== Segment start ==
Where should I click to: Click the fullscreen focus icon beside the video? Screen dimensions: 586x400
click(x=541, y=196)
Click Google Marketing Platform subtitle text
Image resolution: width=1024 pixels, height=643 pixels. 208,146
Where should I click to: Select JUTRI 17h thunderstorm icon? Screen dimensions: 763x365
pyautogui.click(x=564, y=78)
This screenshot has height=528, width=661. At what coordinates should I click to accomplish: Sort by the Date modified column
== Segment end ==
== Segment start ==
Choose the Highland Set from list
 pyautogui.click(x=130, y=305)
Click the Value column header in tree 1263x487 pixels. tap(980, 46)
== Segment end ==
== Segment start ==
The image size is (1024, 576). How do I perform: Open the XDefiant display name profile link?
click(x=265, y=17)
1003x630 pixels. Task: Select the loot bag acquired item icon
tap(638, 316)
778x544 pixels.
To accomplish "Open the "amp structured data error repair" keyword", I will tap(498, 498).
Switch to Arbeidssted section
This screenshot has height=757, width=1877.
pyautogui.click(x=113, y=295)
== Segment end ==
▶ _YOUR TASK_
From the entries, copy every line in which the word "accomplish" occurs.

▶ _SOLVED EXERCISE_
This screenshot has height=528, width=661. At what coordinates should I click to accomplish: Sort by the Date modified column
To accomplish "Open the "amp structured data error repair" keyword", I will tap(498, 498).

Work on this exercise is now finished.